Thomas Jefferson Papers
Documents filtered by: Author="Humphreys, David" AND Recipient="Jefferson, Thomas" AND Period="Washington Presidency" AND Correspondent="Jefferson, Thomas"
sorted by: recipient
Permanent link for this document:
https://founders.archives.gov/documents/Jefferson/01-25-02-0100

To Thomas Jefferson from David Humphreys, 25 January 1793

From David Humphreys

Lisbon Janry. 25th. 1793

Sir

The enclosed Papers from No. 1. to No. 6. inclusive may serve to shew the proceedings I conceived myself authorised in taking, with respect to American flour and grain. The crisis is as favorable for obtaining a liberal policy as perhaps ever can be expected; and I have endeavoured to avail myself of it in as delicate and efficacious a manner as I was able. Some names of great authority, I know, approve of the systems I have proposed. Still the success is very precarious. Should the answers which Government will be under the necessity of giving not prove favorable, perhaps hereafter some statements of facts in the American News Papers may have a tendency to rouse this nation from its present torpid state to insist upon a wiser and better policy.
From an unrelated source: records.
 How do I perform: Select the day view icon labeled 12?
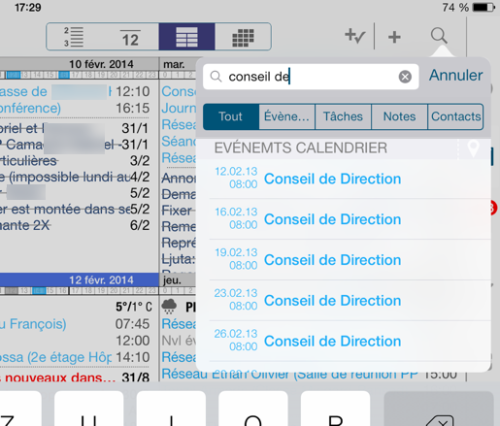(x=130, y=38)
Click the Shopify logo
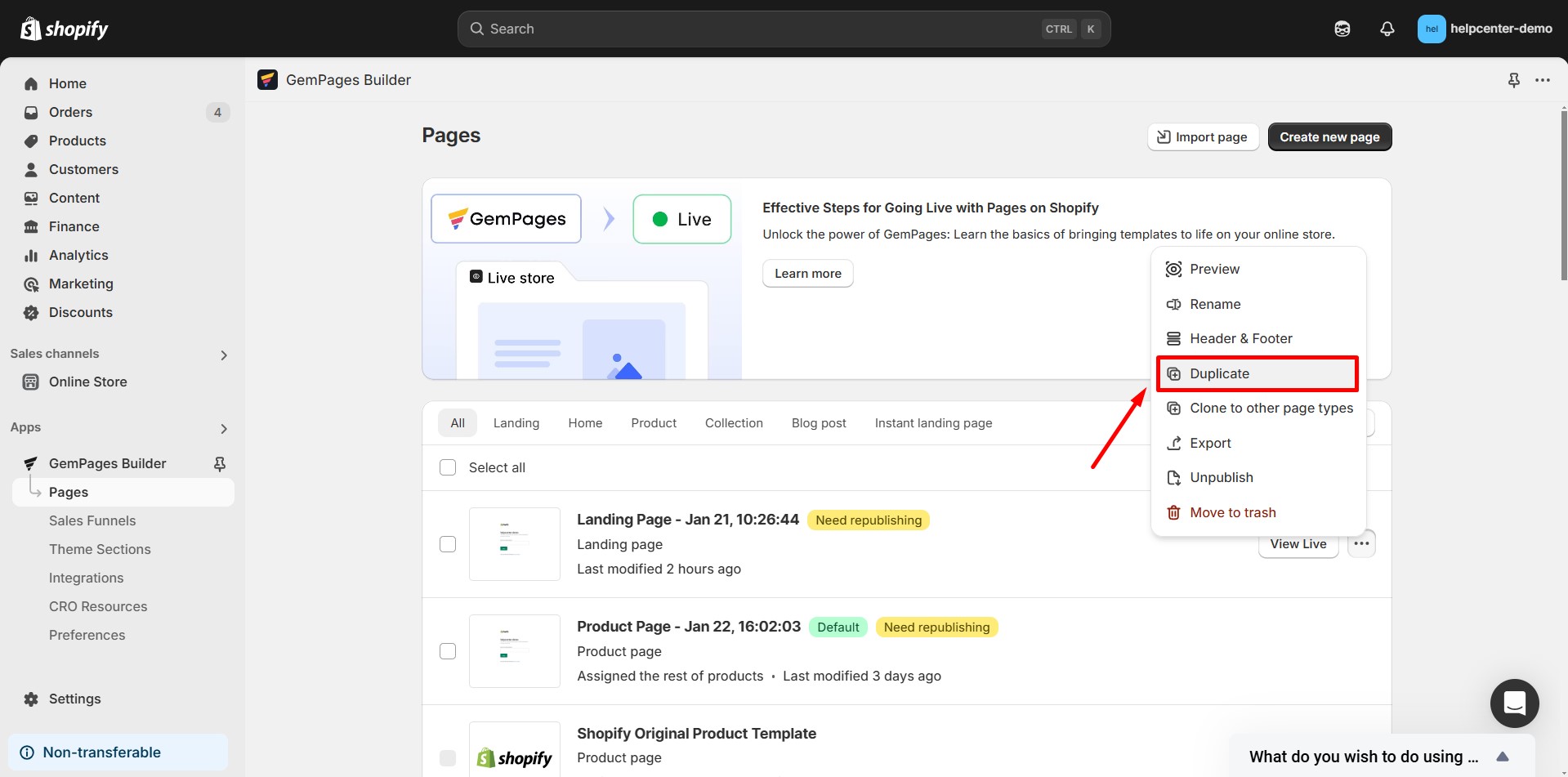Viewport: 1568px width, 777px height. pyautogui.click(x=65, y=29)
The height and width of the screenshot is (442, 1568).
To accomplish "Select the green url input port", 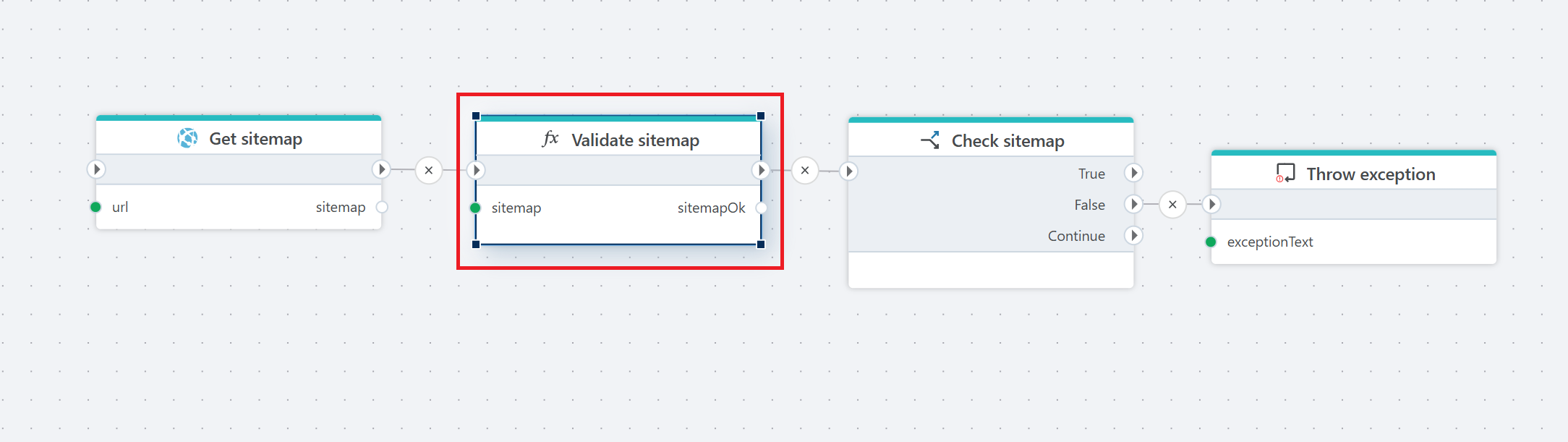I will (95, 207).
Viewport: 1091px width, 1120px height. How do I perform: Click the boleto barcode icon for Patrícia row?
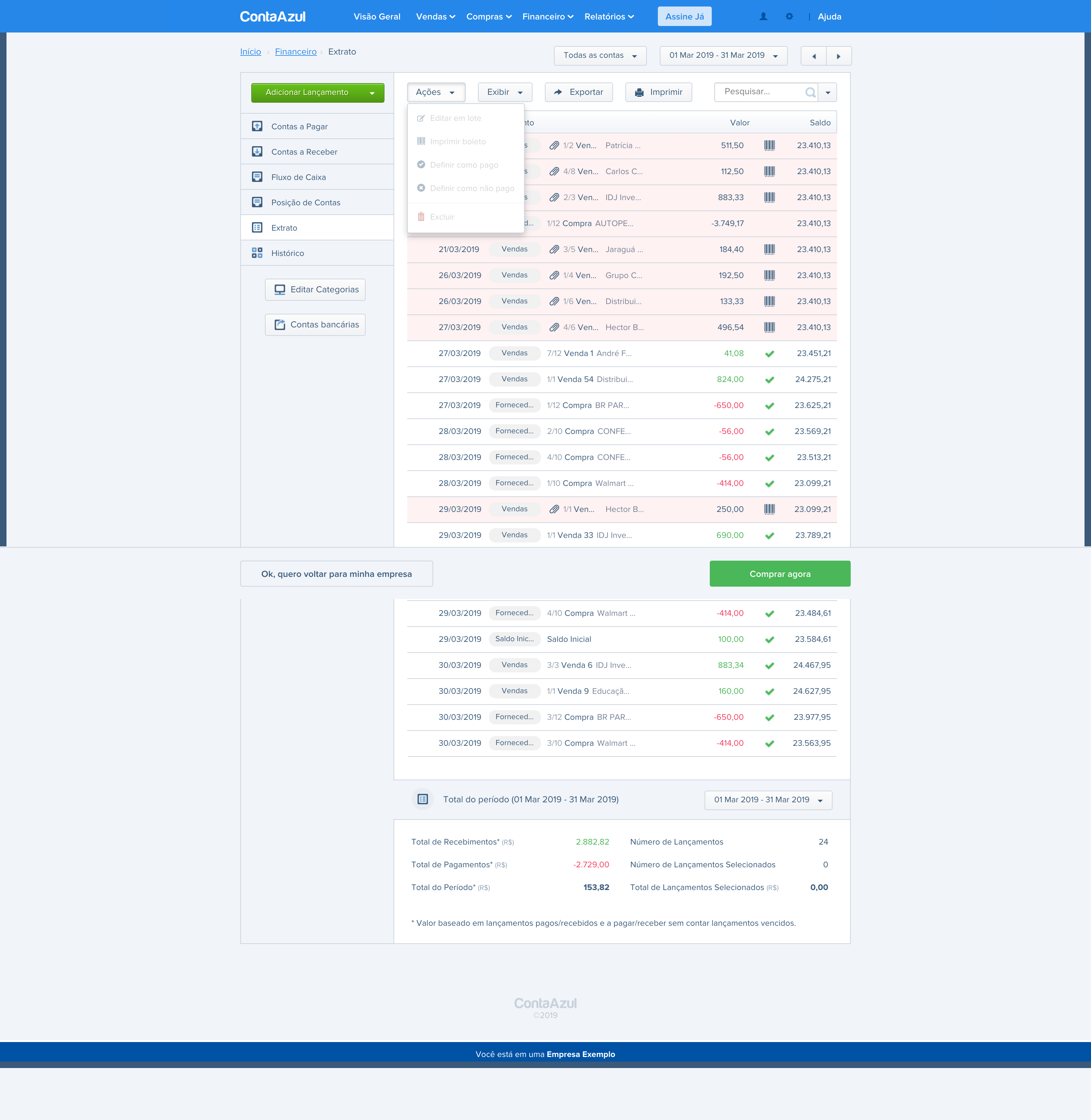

I have concerted with the Secretary of State for foreign affairs the mode of transacting our business during my absence. And I am determined that absence shall be of as short duration as possible. With sincere & great esteem, I have the honour to be, Sir, Your most obedt. & Most humble Servt

D. Humphreys

P.S. I have but just this moment received the Box of Papers from the Custom House which came with your1 of July 12th. by way of Madeira. It is impossible to send such unweildy Packets on Horseback by the Spanish Ambassador’s ordinary Courier. And this is the only conveyance which offers. I have however sent to Mr. Carmichael all but such as appear to contain the large volumes of Laws and Journals. For this I have given a Moidore to the Courier. I have also informed Mr. Carmichael, that, not knowing where Mr. Short is at present, I must await his and Mr. Short’s information and dispositions for obtaining the remainder.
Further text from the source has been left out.